If your mind can't handle that, don't worry - neither could the NetGear router's. Shame though, it was such a simple way to configure things. Now I either have to change all the internal IPs and find anywhere they happen to have been hard coded and update them, or get the ISP that manages the modem to change it's internal IP. We've sent the word to the ISP but it's filtering its way up the chain of suppliers to the real ISP that actually runs things. Oh and of course since last time we called our ISPs been bought out by someone else again.
If only we were big enough that the top level provider considered us worth dealing with…. Sigh.
March 18th, 2008 at 12:10 am
Adrian,
I’m surprised that your previous configuration had the same subnet on each side. In that case I’d guess the “old modem” was more of a bridge then a real router.
If you have a small internal network then you could try further constraining your subnet to 192.168.x. i.e. lying to the internal systems.
Or, depending on your service (and the netgear) you might be able to tell it not to do DHCP & in (w/ maybe a few more tweaks) it’ll bridge b/t the Networks.
*shrug* not sure I really understand the predicament or can help but sounds like standard network “fun” :)
March 18th, 2008 at 8:31 am
If you’re trying to set the internal and external IPs of the new router to the same subnet, then you’re basically trying to use it as a bridge, not a router. It doesn’t make sense to have the same subnet on both sides of the router - if it gets a packet for that subnet, which port does it send it to?
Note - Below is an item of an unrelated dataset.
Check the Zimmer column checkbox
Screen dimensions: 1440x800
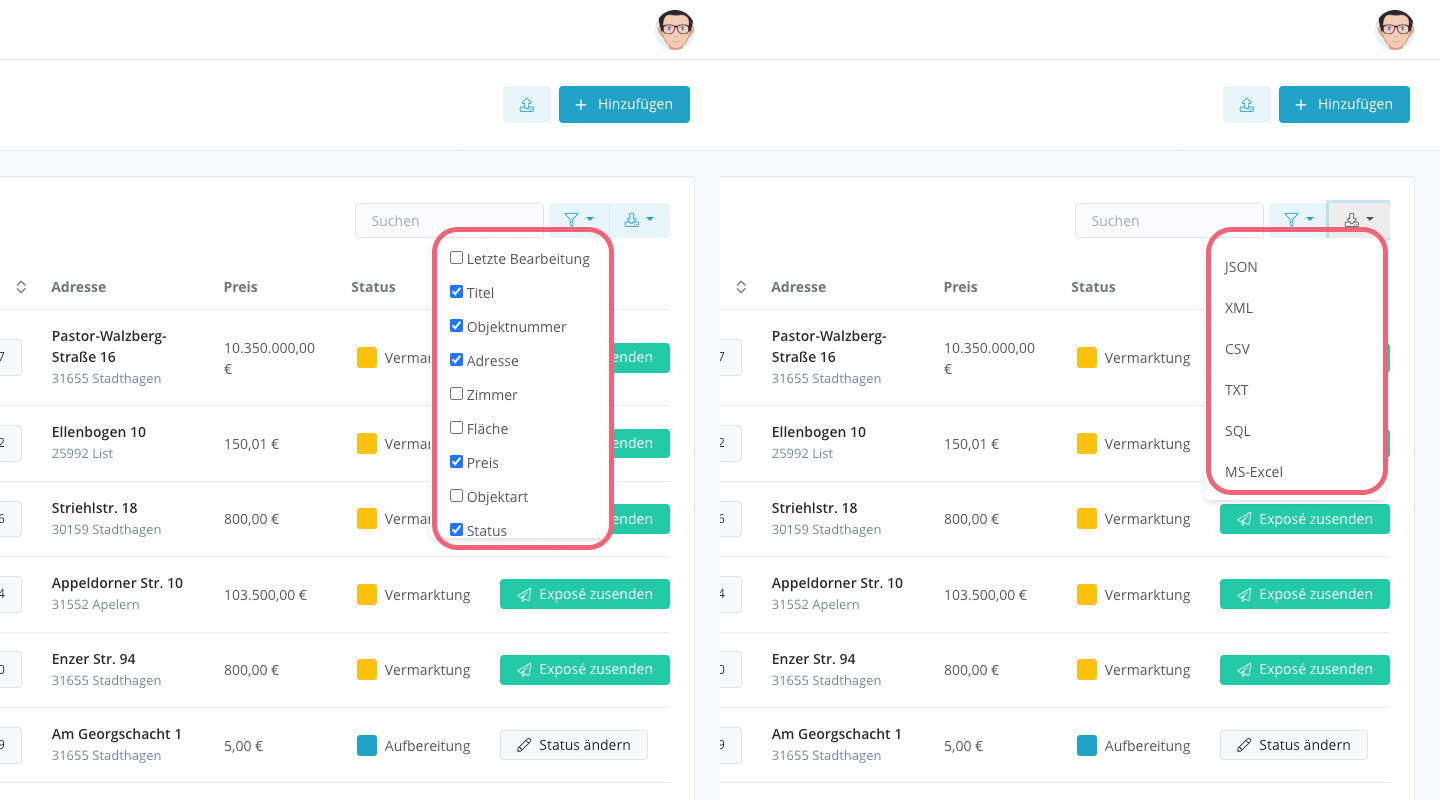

And, you can’t have the external router’s LAN IP the same as the internal router’s LAN IP - if the router receives a packet for that IP, does it deliver locally or forward? If those two physical networks are routed or bridged together, you can’t have the same IP twice on that combined network.
So, yeah, we’ll need to change the internal IPs, or change the router LAN IP.
Personally, I would set both of the old routers to bridge, and do both PPP dials with the new one.
Regardless of whether the external->internal routers are bridged or routed, AFAIK you will need a different subnet for each physical network: External1_LAN NewRouter_wan1, External2_LAN NewRouter_wan2, NewRouter_lan internal
March 18th, 2008 at 11:36 am
I think you’re both misunderstanding the situation (probably because it’s both confusing and very briefly described above). We had a standard situation, with a modem/router and an internal 192.168.0.x network. We then bought a router with a load balancing function that can share two internet connections and do fail over. It needs to replace the modem/router in the internal network and then pass off requests to one of the two modem/routers for the internet connections. Thus the simplest possible situation is to drop it exactly in place of the old modem/router at 192.168.0.253 and set one of it’s WAN ports to use the original modem/router (still at 192.168.0.253) hence the weird network connection. It is complete nonsense but awfully convenient.
The right answer of course is to change the original modem/router’s IP to a different subnet which is what we wound up doing but since it wasn’t in our control that took 24 hours and is generally a painful experience. It would also be good to not go through two separate NAT routers to get out but for various reasons, primarily not changing too much at once I’m happy to stick with that for now.